YOUR OBJECTIVE →
Reproduce exactly the lines from the one containing "The height and width of the screenshot is (813, 1456)." through the last line of the records below, both included, and nothing else.

RECORD SET →
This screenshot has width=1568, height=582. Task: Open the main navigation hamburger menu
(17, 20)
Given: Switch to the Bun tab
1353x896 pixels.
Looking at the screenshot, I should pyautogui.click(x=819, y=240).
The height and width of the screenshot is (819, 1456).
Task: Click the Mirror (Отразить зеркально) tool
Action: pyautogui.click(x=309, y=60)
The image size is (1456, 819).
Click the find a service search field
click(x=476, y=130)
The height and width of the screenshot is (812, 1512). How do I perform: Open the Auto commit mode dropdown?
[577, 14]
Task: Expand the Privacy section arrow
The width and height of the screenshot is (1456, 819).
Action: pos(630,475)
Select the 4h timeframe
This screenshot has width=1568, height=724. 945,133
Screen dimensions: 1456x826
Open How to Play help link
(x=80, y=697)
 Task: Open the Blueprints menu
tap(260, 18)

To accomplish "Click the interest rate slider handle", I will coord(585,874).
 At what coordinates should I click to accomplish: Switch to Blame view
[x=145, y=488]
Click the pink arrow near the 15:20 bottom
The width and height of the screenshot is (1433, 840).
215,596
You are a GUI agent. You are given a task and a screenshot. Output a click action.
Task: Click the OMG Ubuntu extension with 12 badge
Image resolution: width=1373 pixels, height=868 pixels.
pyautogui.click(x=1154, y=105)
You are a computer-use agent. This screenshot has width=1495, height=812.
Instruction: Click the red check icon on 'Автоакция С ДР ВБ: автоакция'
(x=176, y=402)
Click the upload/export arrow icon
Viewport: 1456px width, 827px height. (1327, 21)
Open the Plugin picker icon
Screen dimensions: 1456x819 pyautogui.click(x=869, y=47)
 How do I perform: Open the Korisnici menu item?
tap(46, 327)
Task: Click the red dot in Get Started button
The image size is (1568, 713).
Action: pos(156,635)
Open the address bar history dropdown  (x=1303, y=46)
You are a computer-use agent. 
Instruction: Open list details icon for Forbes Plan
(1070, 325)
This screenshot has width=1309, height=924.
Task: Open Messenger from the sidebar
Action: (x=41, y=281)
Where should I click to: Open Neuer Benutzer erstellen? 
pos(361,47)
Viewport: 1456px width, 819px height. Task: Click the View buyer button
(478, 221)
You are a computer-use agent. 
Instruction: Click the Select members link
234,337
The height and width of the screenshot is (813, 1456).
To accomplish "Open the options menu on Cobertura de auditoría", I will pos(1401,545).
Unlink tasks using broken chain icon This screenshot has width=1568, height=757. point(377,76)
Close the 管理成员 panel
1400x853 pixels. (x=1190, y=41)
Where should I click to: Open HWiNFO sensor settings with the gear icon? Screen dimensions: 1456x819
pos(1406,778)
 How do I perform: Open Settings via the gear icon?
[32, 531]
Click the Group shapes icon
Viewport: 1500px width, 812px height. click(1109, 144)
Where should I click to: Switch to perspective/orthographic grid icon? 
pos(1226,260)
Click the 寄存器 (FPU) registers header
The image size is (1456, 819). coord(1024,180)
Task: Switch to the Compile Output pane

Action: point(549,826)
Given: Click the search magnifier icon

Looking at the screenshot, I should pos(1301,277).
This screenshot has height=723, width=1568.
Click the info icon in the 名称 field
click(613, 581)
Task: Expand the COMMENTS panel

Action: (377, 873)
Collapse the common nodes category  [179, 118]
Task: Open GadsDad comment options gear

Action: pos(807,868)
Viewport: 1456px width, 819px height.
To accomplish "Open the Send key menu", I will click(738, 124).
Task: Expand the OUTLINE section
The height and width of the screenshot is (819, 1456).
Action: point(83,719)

COMPLETED EXERCISE →
The height and width of the screenshot is (813, 1456).
To accomplish "Open the options menu on Cobertura de auditoría", I will pos(1401,545).
Unlink tasks using broken chain icon This screenshot has width=1568, height=757. point(377,76)
Close the 管理成员 panel
1400x853 pixels. (x=1190, y=41)
Where should I click to: Open HWiNFO sensor settings with the gear icon? Screen dimensions: 1456x819
pos(1406,778)
 How do I perform: Open Settings via the gear icon?
[32, 531]
Click the Group shapes icon
Viewport: 1500px width, 812px height. click(1109, 144)
Where should I click to: Switch to perspective/orthographic grid icon? 
pos(1226,260)
Click the 寄存器 (FPU) registers header
The image size is (1456, 819). coord(1024,180)
Task: Switch to the Compile Output pane

Action: point(549,826)
Given: Click the search magnifier icon

Looking at the screenshot, I should pos(1301,277).
This screenshot has height=723, width=1568.
Click the info icon in the 名称 field
click(613, 581)
Task: Expand the COMMENTS panel

Action: (377, 873)
Collapse the common nodes category  [179, 118]
Task: Open GadsDad comment options gear

Action: pos(807,868)
Viewport: 1456px width, 819px height.
To accomplish "Open the Send key menu", I will click(738, 124).
Task: Expand the OUTLINE section
The height and width of the screenshot is (819, 1456).
Action: point(83,719)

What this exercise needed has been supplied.